As the wave of criminal indictments and convictions targeting Macomb County politicians continues, state Sen. Pete Lucido, the leading Republican candidate for county prosecutor, announced today that if he is elected he will create a special unit to investigate public corruption.
Lucido’s proposal comes one day after former county Public Works Commissioner Tony Marrocco, a Ray Township Democrat, was hit with several federal indictments for extortion. Two days ago, Marrocco’s former deputy commissioner, Republican Dino Bucci, pled guilty in federal court to similar crimes. In exchange for cooperating with the FBI, he is expected to receive a prison sentence of less than 10 years.

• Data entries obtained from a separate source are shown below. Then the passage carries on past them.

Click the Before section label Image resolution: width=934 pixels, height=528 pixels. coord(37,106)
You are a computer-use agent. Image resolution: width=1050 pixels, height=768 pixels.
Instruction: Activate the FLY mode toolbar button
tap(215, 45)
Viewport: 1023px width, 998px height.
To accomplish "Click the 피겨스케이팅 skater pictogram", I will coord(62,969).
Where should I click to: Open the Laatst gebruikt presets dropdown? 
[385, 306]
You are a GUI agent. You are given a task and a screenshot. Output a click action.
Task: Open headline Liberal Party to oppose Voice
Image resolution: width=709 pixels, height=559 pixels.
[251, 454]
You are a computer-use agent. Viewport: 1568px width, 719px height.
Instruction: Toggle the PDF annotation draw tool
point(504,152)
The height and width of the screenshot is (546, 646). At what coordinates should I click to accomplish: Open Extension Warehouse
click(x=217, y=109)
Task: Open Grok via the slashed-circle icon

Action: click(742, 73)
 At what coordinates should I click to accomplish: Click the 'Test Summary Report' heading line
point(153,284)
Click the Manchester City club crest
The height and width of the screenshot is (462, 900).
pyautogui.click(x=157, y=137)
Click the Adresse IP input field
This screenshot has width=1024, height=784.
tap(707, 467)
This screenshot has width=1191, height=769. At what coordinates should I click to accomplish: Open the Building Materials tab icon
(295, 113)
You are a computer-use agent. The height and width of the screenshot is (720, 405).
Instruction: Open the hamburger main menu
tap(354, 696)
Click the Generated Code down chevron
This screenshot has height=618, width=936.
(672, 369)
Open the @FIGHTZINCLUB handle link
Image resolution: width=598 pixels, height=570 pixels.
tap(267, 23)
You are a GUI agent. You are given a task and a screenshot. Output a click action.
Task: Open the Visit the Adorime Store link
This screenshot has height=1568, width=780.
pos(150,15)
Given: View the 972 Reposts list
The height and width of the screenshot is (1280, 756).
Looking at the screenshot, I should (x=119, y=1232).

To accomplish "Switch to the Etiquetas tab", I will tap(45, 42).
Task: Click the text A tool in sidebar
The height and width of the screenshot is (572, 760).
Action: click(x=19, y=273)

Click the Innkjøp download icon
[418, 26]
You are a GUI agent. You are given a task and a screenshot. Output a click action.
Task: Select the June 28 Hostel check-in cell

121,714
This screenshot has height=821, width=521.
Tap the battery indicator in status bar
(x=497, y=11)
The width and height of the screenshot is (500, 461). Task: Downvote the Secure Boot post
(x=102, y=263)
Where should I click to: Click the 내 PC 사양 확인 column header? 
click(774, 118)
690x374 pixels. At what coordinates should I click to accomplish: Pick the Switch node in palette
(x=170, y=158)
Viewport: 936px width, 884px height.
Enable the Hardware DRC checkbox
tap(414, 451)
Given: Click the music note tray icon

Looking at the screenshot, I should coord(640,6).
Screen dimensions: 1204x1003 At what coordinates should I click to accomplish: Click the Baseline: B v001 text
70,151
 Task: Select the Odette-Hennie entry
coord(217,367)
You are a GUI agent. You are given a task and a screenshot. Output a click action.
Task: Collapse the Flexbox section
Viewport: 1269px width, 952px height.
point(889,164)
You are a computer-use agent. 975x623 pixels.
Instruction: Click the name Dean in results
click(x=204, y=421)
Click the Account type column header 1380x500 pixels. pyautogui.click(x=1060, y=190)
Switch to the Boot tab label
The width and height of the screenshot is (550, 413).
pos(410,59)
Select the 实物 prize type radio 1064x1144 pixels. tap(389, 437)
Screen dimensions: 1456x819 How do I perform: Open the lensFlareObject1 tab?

And in March, former prosecutor Eric Smith resigned after he was charged with 10 felonies. Smith, a Macomb Township Democrat, is accused of pilfering at least $600,000 from an off-the-books account in the prosecutor’s office.
Smith’s abrupt departure after nearly 16 years in office created a vacancy for the county’s top law man that has attracted seven candidates, including Lucido, a Shelby Township Republican.
In a brief statement, Lucido said:
“Earlier this week, following a lengthy investigation, federal prosecutors unsealed an indictment against former Macomb County Public Works Commissioner, Anthony Marrocco. The focus of the FBI on public corruption within Macomb County has resulted in the convictions of nearly two dozen public officials and contractors, including former Public Works Deputy and Macomb Township Trustee Dino Bucci. I applaud the efforts of the United States attorney for the Eastern District of Michigan, Matthew Schneider, along with the FBI for their role in cleaning up corruption within Macomb County.
“As your prosecutor, my first task will be to create a ‘Public Corruption and Integrity Unit’ to assist local law enforcement in their investigations of corruption at all levels of county, city and township government. It is an embarrassment to our county that our former prosecutor, Eric Smith, chose to look the other way when citizens of this proud county voiced their concerns about possible illegal activity within our government throughout the past 15 years. Corruption is not a partisan issue. Our county deserves better — we all deserve better. I can promise you that as your prosecuting attorney, my office will never ignore evidence of corruption in our county.
In the August Republican primary, Lucido will face attorney Richard John Goodman of Romeo. In the race for the Democratic nomination two former judges, Mary Chrzanowski and Jodi Switalski, are in the running along with former Michigan Bar Association president Rom Rombach and attorneys Saima Khalil and Eva Tkaczyk.
Earlier this year, Lucido was removed as a Senate committee chairman by his GOP colleagues after complaints of sexual harassment in the capital were filed against him by three women.